More and more artists have turned to electronic dance music to help modernize their sound and engage with a younger audience. Avicii’s 2013 mega-hit ‘Wake me up’ fused folk and country melodies with anthemic Dance hooks to strike a winning formula, and the trend for ‘collabs’ seemed set to grow from strength to strength.
— MTV NEWS (@MTVNEWS) March 22, 2016
New media has also played a key role in helping to keep electronic dance music at the forefront of pop culture, with the sound finding platforms on media beyond CDs, streaming apps, and vinyl. TV shows and films often utilize the genre in their storytelling, conveying tension, excitement, ecstasy, and loss, through electronic dance music hooks. One such example is Blade Runner 2049, which featured a soundtrack heavily influenced by electronic music.
electronic dance music also features heavily in gaming, helping to add an irresistible immersive quality to the latest flagship titles on Xbox One and PS4. Gaming soundtracks are crucial to setting a pace for the action on screen, and electronic dance music’s trademark drops lend themselves perfectly to this.
Games like Mortal Kombat, Rocket League, and Wipeout have placed the sound at the very forefront of the action, while even in the world of online casino gaming, electronic dance music is used to help deliver a more sensory experience to players.

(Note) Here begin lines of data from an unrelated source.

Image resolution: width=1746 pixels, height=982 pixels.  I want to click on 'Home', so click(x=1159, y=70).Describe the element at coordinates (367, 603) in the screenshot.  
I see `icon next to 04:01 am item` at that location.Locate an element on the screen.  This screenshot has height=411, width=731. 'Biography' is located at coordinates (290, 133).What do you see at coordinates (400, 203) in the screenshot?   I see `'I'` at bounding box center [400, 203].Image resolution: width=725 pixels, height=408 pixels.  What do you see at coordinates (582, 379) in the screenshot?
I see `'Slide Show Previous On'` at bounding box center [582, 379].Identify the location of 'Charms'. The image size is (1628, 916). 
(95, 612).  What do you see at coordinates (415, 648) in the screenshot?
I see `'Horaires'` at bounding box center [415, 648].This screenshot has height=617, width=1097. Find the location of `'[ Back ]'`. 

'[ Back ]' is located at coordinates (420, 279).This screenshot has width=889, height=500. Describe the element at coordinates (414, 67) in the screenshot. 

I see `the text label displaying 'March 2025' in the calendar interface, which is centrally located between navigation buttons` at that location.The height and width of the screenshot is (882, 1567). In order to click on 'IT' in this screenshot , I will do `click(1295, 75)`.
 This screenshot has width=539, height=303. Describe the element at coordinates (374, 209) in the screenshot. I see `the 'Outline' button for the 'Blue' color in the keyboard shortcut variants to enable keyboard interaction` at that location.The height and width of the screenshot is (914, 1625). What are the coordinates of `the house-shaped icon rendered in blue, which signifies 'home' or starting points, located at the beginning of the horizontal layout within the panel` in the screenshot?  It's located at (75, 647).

The musical aesthetic of electronic dance music helps create bitesize futuristic worlds in slots and bingo games at sites like Buzz Bingo like Fruit Fusion and Slingo Advance, helping traditional pastimes evolve to become more relevant and engaging to a modern audience. These electronic soundtracks create little pockets of immersive gaming, with the music cultivating an almost otherwordly aesthetic, in games that only last for a few minutes at a time.
— #BladeRunner 2049 (@bladerunner) December 15, 2017
If you’re a fan of the genre then finding new music is a cinch. But even if you’re not a follower of electronic dance music, its sound echoes through new media to such an extent that it’s almost impossible to ignore. And perhaps this is the key factor behind its enduring pop culture footprint.